The U.S. Centers for Disease Control and Prevention recommends that everyone six months of age or older receive a flu vaccine each year. Getting the immunization does not guarantee that a person won't fall ill, but it does usually prevent symptoms from becoming severe in those who do, Gandhi said.

"It is by far the best protection," she said.

Dr. Oliver Brooks, associate medical director of Watts Healthcare Corp. and chairman of Immunize L.A. Families, said that many of his patients rejected flu immunizations because they considered influenza a mild illness that they didn't need to fear, or because they feared getting a flu shot would make them sick.

"The flu vaccine does not cause the flu," he said.

Typically, it takes about 10 days following immunization for the body to build up resistance to the virus, Brooks said.

The early season "is an alert for us," said Murthy, of Cedars-Sinai. "We want to heighten awareness.

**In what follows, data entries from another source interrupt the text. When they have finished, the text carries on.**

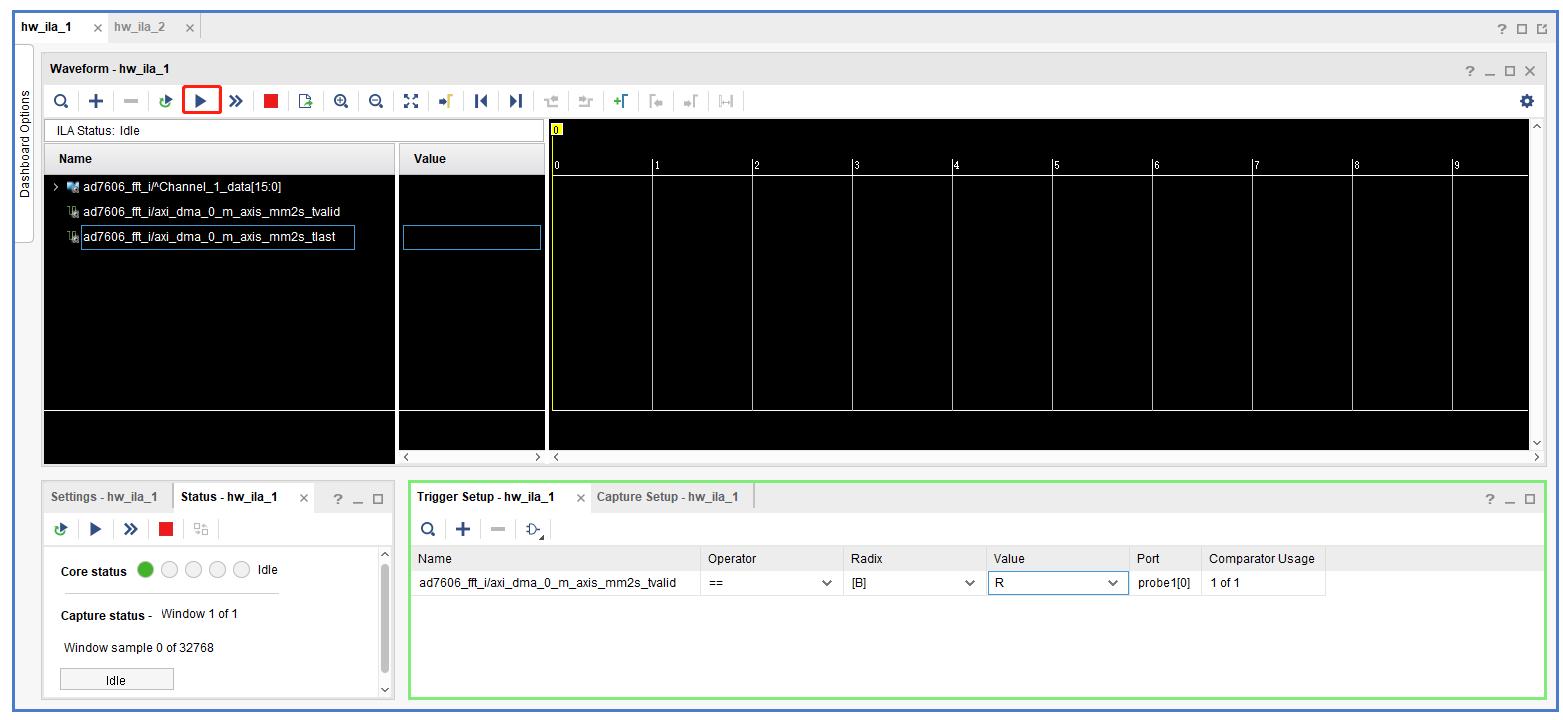Go to first time marker icon
Image resolution: width=1563 pixels, height=720 pixels.
pos(481,101)
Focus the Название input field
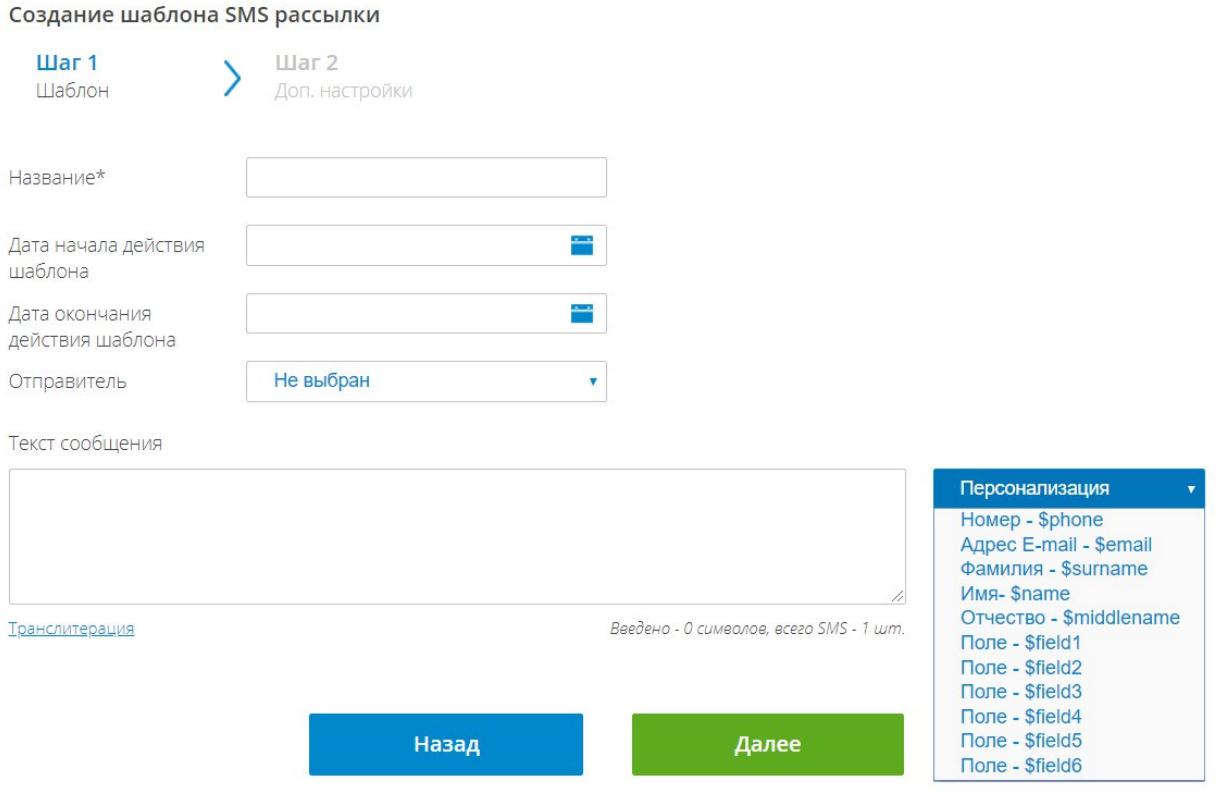This screenshot has height=791, width=1222. (x=426, y=177)
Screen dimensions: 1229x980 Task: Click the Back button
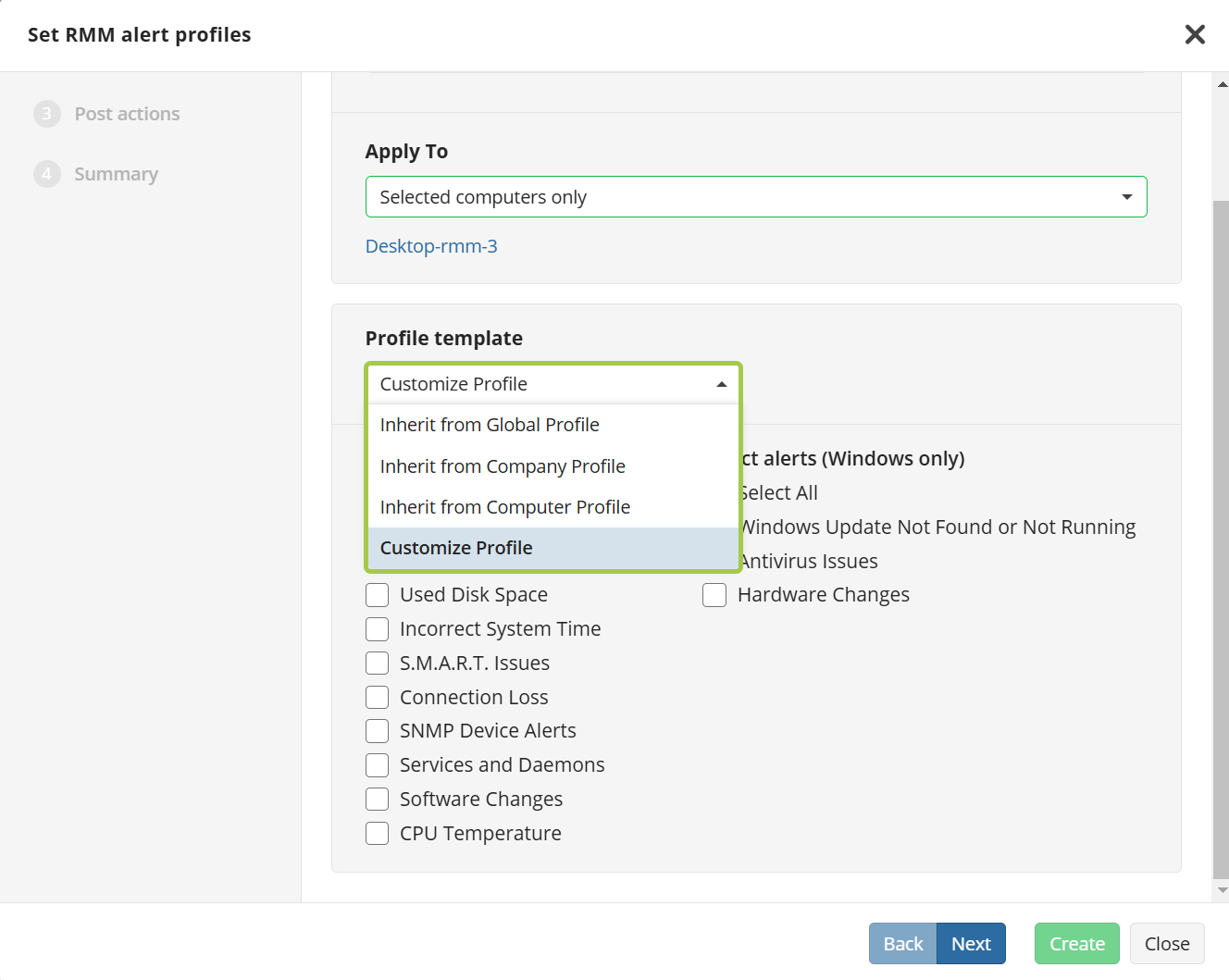(902, 944)
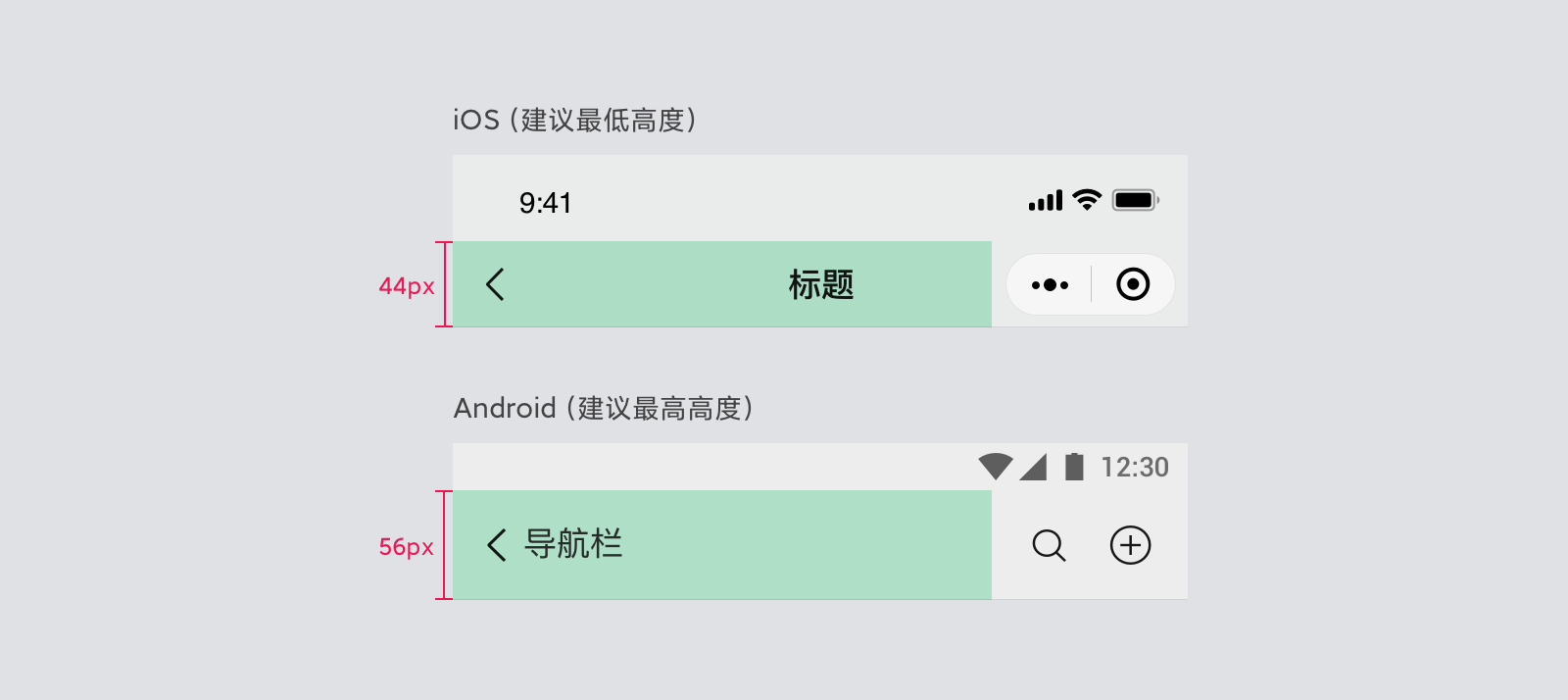Tap the iOS back chevron arrow

pyautogui.click(x=495, y=285)
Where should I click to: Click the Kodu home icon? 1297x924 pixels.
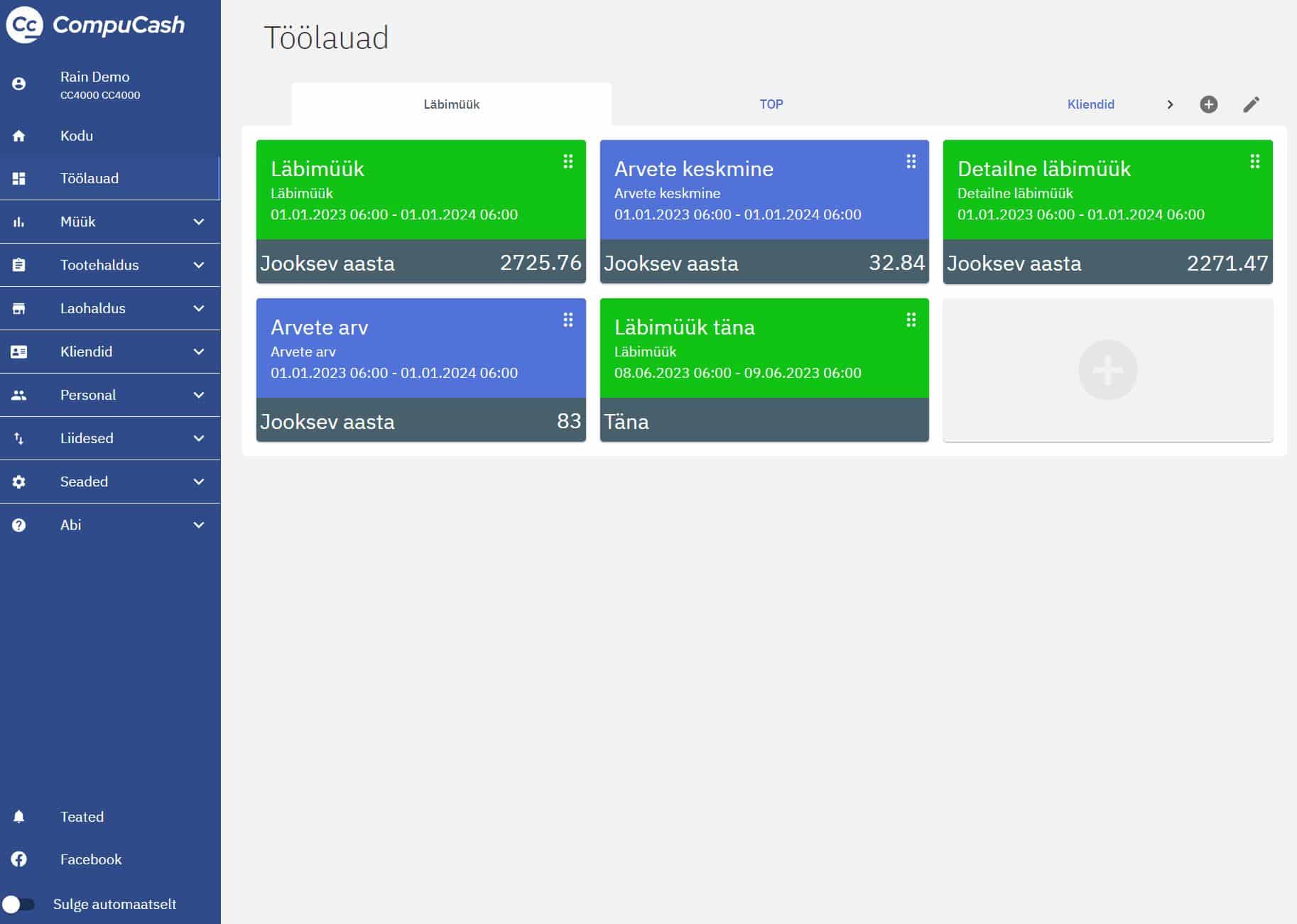click(19, 136)
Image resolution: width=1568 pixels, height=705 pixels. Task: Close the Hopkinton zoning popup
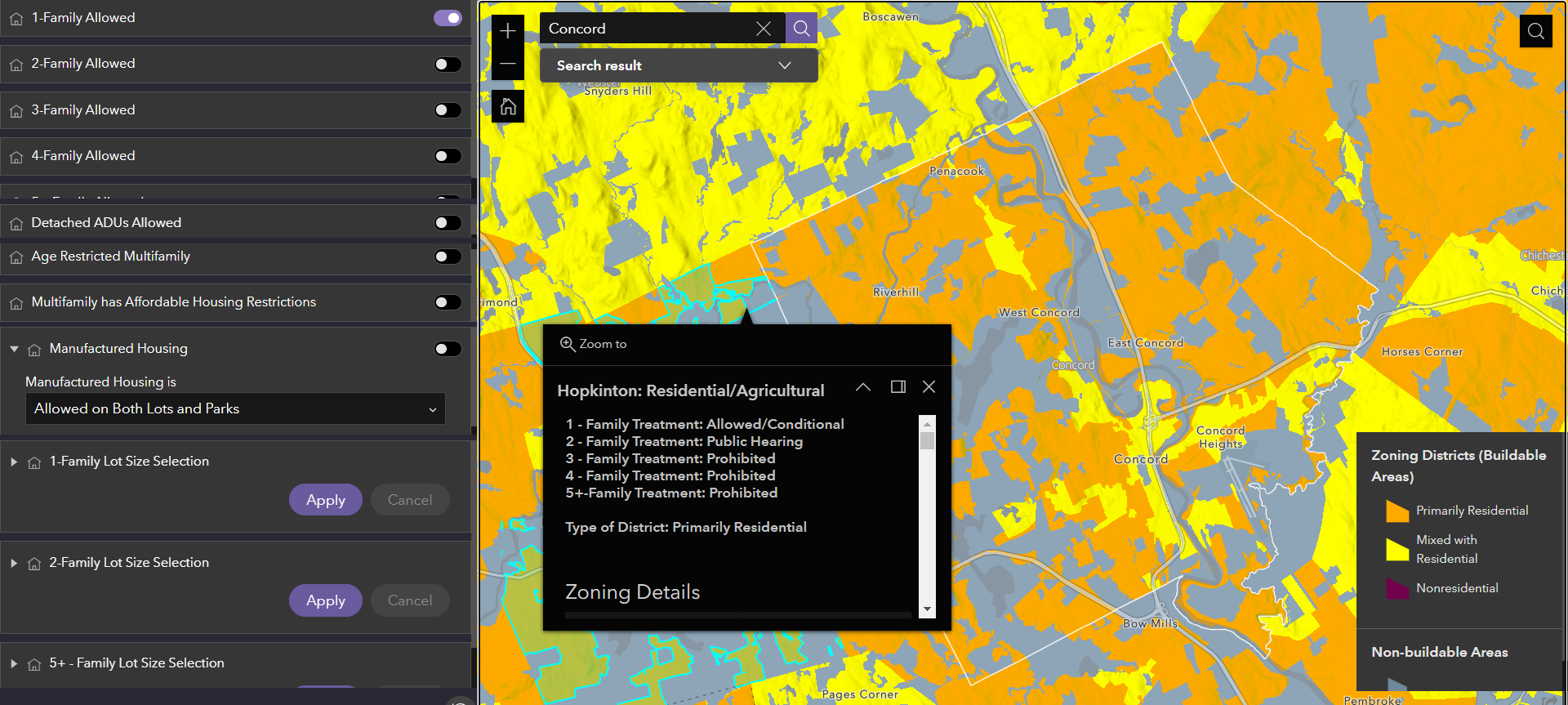(x=929, y=387)
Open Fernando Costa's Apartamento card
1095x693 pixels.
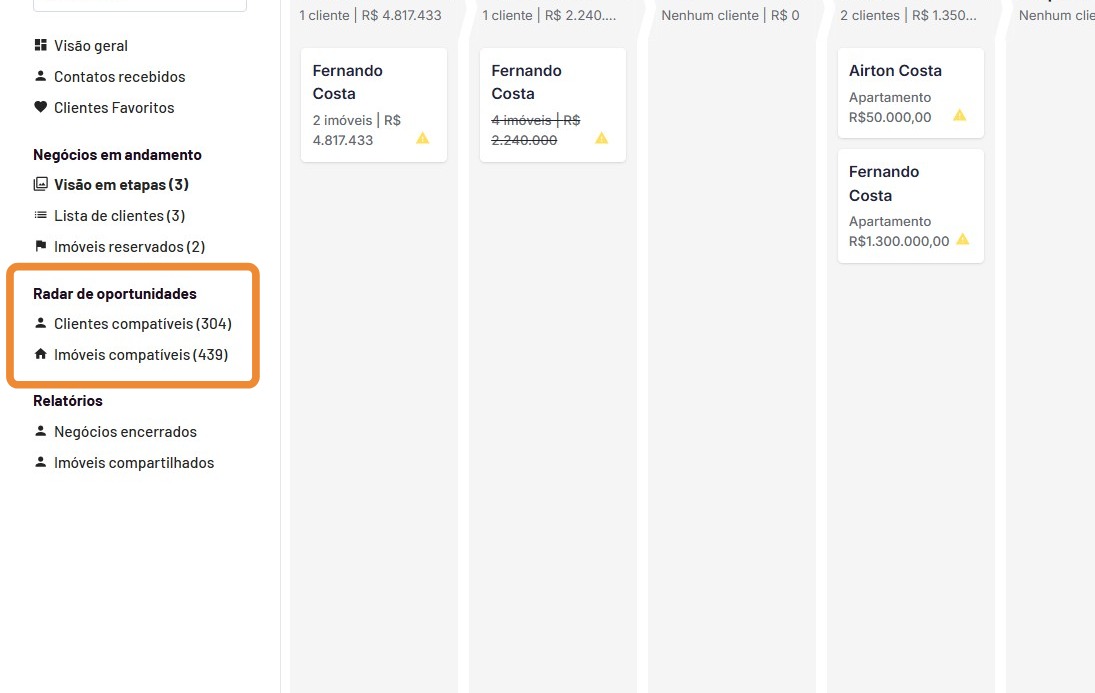pyautogui.click(x=910, y=206)
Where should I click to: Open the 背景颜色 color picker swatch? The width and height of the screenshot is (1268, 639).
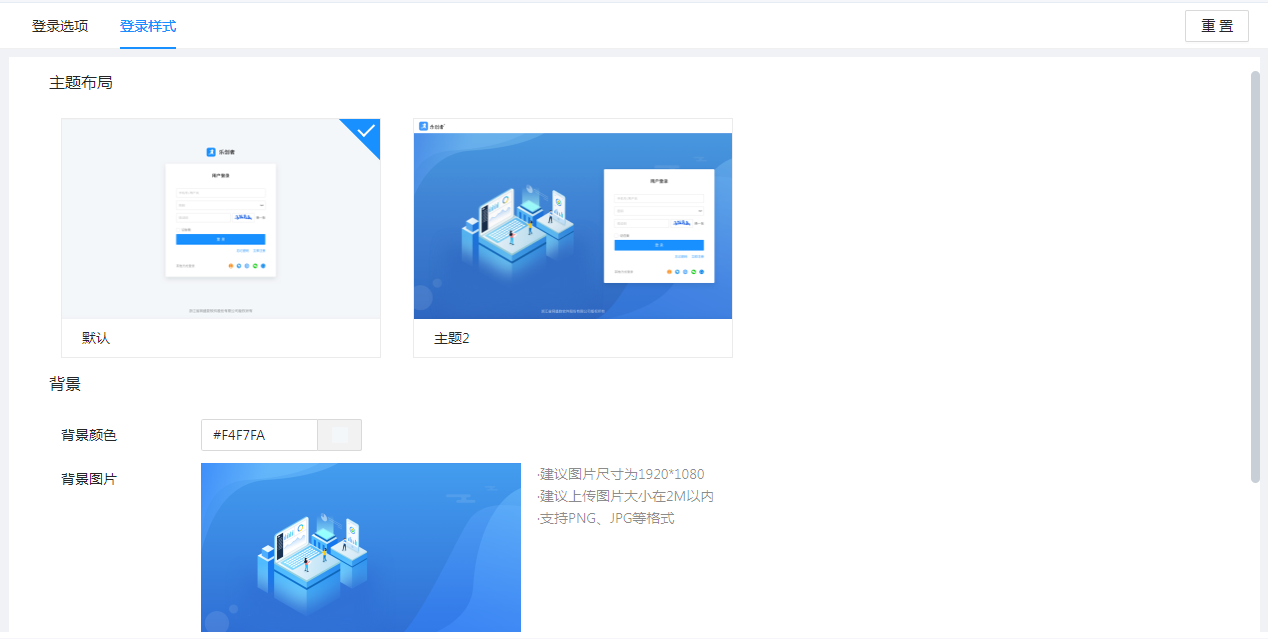click(x=339, y=435)
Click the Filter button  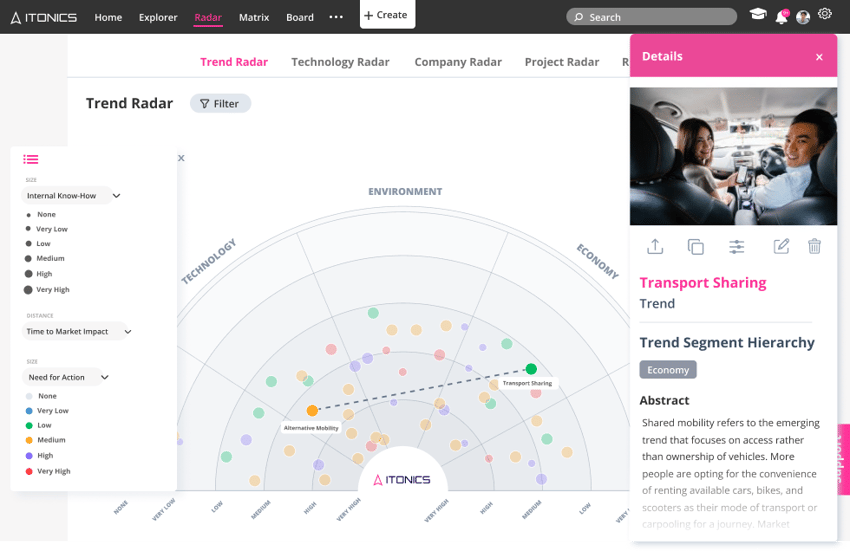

It's not too late to get the vaccine. There's still time, and it will still be effective."

Just because the season was beginning early, she added, did not necessarily mean it would turn out to be unusually harsh.

During 2012-2013, a "moderately severe" influenza season for Los Angeles County, 70 adults and 8 children died as a result of flu infection, according to the county public health department.